Haggard moves farther into the loft, stooping beneath joists and pipes beaded with cold dripping water, ducking to avoid naked hanging light bulbs. His prowl moves him toward the gloomy shadows in the rear of the loft. Here he finds curtained off, without the grace of a door, a dismal but clean little privy revealing someone’s recent pathetic efforts to beautify it by attempting to cover up a soot-blackened window with a pretty bamboo shade.

Outside of that is a tiny, makeshift alcove containing a small electric stove and a zinc-plated sink with a wood plank shelf above it lined with jars of instant coffee, peanut butter, jam, powdered milk, a soap cleanser, Ritz crackers, and two biscuit tins. Beneath the sink lies the crumpled, maggoty body of a small black-and-white mongrel dog, muzzle sticky with blood.

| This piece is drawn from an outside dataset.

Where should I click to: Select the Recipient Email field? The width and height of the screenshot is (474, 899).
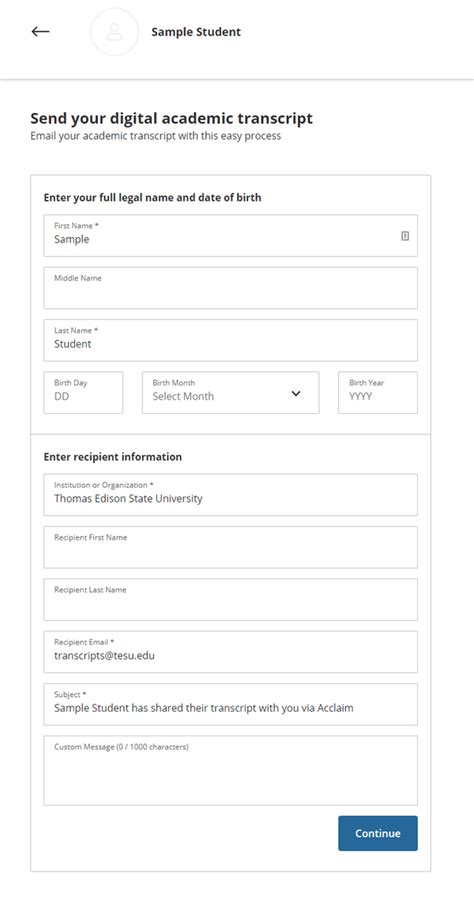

Stooping and weaving his way beneath joists and pipes, Haggard completes his slow circumambulation of the loft, arriving once more at the heap of nameless debris in the center of the loft. With the two young people still watching him from the doorway, he pokes with the tip of his shoe through the wreckage, a graveyard junk heap of paintings, dozens of them, in shreds and tatters, as if the stretchers had been smashed brutally and each canvas very deliberately punched through, then ground under heel.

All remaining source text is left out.